MATERIAL FOR THIS TASK:
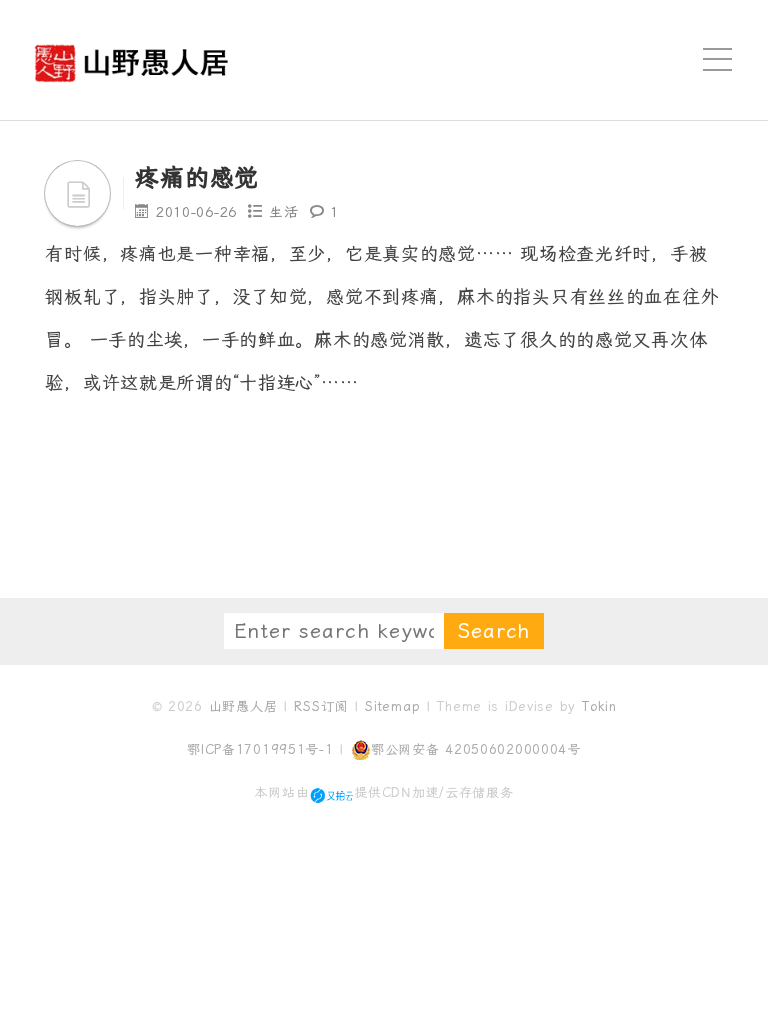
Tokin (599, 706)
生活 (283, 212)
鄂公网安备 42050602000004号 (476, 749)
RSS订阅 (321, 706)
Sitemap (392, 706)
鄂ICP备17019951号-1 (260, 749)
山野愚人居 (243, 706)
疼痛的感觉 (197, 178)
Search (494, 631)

---

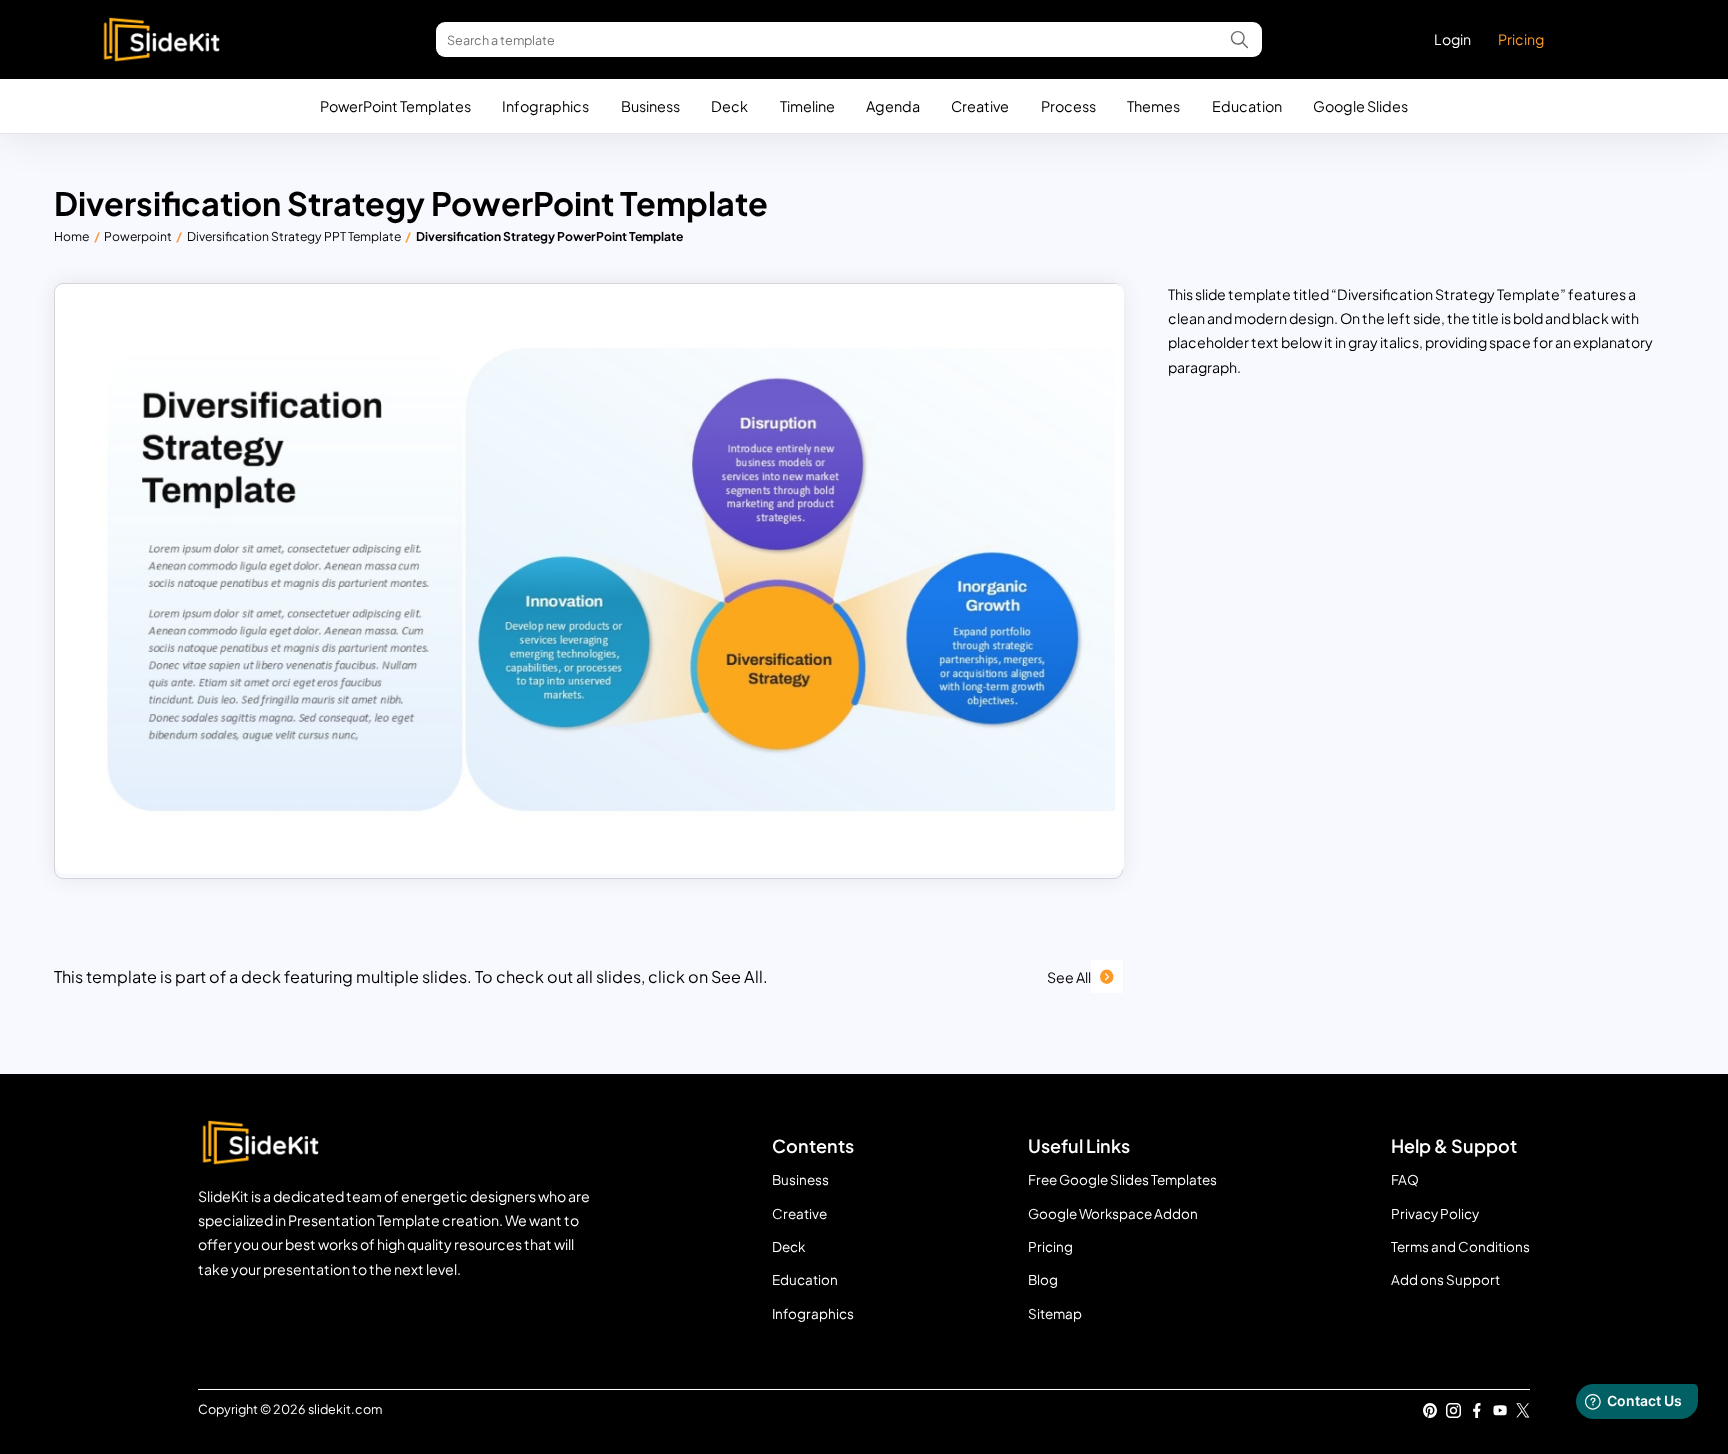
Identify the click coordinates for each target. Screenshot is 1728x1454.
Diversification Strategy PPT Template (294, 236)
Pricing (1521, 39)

WHAT YOU SHOULD DO: Where the line holding "生活 (283, 212)" appears in the listing above, start reproducing exactly, and end with the line holding "Search (494, 631)".

PROBLEM SOLUTION:
生活 (283, 212)
鄂公网安备 42050602000004号 (476, 749)
RSS订阅 (321, 706)
Sitemap (392, 706)
鄂ICP备17019951号-1 (260, 749)
山野愚人居 (243, 706)
疼痛的感觉 (197, 178)
Search (494, 631)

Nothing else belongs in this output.